The Raven. Lou Reed 2003

Antonello Quarta

Digilander.iol.it/Quarta


The Raven è un buon disco, impegnativo, multiforme, molto elaborato e sentito, certamente non buttato fuori per puro rispetto di scadenze contrattuali, segnale inequivocabile di un artista che non si limita a sopravvivere (dopo una carriera quasi quarantennale), ma che vuole ancora dire implacabilmente la sua. Il concetto di fondo è poi alquanto intrigante: dipanare il filo rosso che lega Edgar Allan Poe, la sua poetica e il suo tempo al nostro tempo, così come risulta trasfigurato dalla poesia sonora e verbale di una figura anch'essa autorevole ed oscura in ugual parte come è Lou Reed.
Tuttavia un disco è un disco, non una tesi di laurea, non deve spiegare, deve coinvolgere. Fatto di musica e parole, non di musica al servizio delle parole. L'impressione che se ne ricava, invece, è quella di un ricorso a canovacci musicali, certo utilizzati in maniera impeccabile, ma destinati a fare da tappeto alle idee.
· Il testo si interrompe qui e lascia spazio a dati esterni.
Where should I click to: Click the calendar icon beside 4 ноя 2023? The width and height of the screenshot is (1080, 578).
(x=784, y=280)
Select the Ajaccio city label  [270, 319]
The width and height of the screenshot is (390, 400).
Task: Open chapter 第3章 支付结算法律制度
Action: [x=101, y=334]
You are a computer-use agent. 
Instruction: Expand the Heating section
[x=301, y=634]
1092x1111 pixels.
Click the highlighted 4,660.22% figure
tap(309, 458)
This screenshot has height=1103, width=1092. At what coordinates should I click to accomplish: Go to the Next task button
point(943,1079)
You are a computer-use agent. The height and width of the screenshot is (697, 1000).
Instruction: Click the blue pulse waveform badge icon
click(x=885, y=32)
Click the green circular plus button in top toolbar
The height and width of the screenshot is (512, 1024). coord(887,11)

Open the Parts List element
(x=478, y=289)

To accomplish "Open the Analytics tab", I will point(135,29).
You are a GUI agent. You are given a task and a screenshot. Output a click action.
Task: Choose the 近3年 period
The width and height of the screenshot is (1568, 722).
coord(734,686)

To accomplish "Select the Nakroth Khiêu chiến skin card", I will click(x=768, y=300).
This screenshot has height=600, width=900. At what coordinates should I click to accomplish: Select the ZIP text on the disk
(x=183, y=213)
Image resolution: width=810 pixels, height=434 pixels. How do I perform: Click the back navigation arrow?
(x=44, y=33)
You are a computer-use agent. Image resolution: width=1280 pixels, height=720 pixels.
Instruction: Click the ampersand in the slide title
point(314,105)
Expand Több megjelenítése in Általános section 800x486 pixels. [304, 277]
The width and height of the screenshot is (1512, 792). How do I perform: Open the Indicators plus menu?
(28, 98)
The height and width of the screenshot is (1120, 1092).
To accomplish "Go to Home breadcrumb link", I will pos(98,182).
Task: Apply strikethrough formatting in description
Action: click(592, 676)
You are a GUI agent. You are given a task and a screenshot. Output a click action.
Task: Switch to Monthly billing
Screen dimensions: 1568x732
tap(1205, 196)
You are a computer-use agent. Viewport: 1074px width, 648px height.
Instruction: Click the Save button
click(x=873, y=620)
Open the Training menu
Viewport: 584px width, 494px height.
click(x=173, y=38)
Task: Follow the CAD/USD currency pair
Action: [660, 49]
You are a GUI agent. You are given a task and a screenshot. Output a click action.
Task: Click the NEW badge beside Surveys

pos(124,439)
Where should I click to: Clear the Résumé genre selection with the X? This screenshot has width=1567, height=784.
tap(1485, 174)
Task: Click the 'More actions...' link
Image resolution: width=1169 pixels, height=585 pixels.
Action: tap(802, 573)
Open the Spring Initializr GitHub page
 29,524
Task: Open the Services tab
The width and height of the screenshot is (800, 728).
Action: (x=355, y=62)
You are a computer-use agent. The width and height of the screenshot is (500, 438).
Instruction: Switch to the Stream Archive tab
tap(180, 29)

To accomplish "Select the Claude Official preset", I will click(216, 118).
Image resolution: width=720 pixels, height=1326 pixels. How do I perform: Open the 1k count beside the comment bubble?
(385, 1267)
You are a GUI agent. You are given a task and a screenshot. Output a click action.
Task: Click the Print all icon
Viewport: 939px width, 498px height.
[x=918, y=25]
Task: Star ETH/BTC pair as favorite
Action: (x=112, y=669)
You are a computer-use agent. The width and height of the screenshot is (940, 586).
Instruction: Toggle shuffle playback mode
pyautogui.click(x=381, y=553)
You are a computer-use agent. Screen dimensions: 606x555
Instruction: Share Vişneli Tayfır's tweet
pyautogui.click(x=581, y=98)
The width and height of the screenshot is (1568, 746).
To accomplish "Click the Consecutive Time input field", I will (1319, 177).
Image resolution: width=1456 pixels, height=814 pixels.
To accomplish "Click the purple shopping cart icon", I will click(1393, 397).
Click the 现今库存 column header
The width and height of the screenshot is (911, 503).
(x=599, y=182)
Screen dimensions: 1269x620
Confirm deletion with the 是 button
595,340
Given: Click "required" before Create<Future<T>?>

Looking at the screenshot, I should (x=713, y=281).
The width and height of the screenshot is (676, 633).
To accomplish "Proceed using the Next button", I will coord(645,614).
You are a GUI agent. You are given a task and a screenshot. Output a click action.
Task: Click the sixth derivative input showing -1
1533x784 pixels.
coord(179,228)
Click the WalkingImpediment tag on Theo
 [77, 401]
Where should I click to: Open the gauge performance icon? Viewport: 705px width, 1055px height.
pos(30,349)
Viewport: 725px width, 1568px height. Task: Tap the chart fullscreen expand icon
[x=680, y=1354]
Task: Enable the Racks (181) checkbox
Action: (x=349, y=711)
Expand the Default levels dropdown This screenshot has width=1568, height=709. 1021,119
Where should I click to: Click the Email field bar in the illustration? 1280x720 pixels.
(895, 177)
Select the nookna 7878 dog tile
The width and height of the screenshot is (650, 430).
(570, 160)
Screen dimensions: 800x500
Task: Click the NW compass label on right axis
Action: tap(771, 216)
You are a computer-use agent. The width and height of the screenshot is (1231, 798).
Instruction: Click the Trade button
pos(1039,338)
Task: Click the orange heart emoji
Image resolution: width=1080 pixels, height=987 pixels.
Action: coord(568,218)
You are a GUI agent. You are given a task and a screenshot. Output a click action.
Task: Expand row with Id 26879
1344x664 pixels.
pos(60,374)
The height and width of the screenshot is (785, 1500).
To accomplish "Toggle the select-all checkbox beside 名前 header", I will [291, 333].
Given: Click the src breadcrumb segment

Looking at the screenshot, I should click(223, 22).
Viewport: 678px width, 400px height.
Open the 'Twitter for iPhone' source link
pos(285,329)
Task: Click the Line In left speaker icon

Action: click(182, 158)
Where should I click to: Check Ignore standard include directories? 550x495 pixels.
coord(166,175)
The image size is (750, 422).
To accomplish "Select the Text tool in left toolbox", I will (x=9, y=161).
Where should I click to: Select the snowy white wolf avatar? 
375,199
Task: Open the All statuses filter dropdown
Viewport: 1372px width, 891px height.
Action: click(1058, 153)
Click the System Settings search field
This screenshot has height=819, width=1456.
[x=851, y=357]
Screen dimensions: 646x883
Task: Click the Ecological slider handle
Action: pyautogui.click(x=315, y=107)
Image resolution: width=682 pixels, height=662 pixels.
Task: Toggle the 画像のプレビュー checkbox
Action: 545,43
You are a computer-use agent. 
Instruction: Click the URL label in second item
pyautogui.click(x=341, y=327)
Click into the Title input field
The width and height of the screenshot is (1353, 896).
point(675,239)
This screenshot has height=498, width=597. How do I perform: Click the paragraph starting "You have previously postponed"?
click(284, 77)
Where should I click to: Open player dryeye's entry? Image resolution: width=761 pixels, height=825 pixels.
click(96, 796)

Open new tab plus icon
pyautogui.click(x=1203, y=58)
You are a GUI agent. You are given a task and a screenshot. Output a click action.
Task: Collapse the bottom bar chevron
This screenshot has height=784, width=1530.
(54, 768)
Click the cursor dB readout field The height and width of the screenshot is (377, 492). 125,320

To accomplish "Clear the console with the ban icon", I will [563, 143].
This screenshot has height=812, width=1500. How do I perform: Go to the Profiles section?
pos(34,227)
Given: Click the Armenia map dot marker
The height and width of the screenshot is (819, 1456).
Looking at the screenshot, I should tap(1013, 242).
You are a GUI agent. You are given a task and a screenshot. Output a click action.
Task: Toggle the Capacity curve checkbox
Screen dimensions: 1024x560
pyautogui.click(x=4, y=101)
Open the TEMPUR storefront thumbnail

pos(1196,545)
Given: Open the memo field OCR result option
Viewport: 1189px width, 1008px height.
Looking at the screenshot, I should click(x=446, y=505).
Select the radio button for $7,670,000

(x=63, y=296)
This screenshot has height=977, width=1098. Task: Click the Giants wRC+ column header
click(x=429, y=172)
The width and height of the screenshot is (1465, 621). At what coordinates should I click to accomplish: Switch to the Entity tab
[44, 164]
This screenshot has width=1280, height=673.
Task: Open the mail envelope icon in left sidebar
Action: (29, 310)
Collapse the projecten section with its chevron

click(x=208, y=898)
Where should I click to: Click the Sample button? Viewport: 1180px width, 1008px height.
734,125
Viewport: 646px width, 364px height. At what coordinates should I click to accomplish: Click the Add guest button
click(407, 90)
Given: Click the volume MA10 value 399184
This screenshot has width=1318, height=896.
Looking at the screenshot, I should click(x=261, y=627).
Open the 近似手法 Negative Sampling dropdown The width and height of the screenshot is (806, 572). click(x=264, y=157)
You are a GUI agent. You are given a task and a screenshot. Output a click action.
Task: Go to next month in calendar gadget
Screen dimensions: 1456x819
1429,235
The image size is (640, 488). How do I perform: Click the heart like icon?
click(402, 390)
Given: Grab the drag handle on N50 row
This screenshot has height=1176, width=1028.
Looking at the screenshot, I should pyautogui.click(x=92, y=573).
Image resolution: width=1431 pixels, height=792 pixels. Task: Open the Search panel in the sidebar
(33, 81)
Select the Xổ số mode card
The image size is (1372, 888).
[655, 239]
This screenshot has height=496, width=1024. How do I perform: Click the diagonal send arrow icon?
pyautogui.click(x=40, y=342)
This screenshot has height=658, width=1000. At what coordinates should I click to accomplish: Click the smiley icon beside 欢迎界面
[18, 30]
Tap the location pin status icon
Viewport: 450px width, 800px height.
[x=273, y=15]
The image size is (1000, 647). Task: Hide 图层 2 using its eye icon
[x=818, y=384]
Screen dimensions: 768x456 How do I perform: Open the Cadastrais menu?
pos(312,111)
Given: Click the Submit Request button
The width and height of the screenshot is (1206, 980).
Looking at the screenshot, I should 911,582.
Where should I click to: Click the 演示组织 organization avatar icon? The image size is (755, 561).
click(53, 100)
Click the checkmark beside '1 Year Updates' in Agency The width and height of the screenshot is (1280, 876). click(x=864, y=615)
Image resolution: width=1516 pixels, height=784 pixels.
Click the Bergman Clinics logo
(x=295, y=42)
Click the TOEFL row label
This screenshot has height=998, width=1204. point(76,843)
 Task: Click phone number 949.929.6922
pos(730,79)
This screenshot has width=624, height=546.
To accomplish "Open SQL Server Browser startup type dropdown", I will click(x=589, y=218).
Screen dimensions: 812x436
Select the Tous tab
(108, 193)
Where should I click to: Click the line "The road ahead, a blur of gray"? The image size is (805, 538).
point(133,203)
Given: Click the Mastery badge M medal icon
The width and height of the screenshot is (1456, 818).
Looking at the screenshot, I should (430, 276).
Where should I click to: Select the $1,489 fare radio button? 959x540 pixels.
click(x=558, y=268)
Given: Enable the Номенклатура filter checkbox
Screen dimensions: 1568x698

E a quale canovaccio ricorrere se non a quello che si conosce meglio, vale dire il proprio, forte di un canzoniere imbattibile? Ecco allora le ballate notturne, i pezzi rock saturi di elettricità inconfondibilmente loureediani, tanto inconfondibili da strappare l'applauso per l'esecuzione, ma anche tanto riconoscibili da rendere il nostro applauso un educato battimani rigorosamente cronometrato. L'apparente varietà degli interventi e degli arrangiamenti potrebbe risultare fuorviante: abbiamo, oltre il nucleo base basso - batteria - chitarra - canto, i fiati, gli archi, cori, recitativi, spruzzate elettroniche, ma il tutto, più che innovativo, pare riassuntivo delle tante intuizioni che l'autore aveva (generosamente e incessantemente, bisogna dire) disseminato nei suoi venti e passa lavori precedenti. Così, come Lou Reed fa il Lou Reed, anche David Bowie fa il David Bowie (Hop Frog), la consorte Laurie Anderson fa (in Call on Me) la riconoscibilissima Laurie Anderson, Ornette Coleman suona come Ornette Coleman e tutti gli attori ospiti recitano (appunto) la loro parte. Ribadiamo: per adesso un buon disco senz'altro, forse il tempo lo renderà un ottimo disco o un capolavoro. Ma intanto godiamoci le zampate del vecchio leone: Burning Embers, condotta magistralmente da un cantato invelenito, Science of the Mind, come un outtake del repertorio "delicato" dei Velvet Underground, Guardian Angel, minimale nelle sue componenti (arpeggi lenti, tamburi che omaggiano il battito del cuore, cori sommessi) per meglio crescere fino a risultare maestosa. Attenti invece a The bed, uno dei vertici dell'album, voce calda e accorata, chitarre suadenti e inquiete insieme, testo encomiabilmente misurato nella sua drammaticità, tutta farina del sacco del nostro, tirata fuori però da quel Berlin già dato alle stampe trent'anni fa.
So fare Lou Reed meglio di chiunque altro.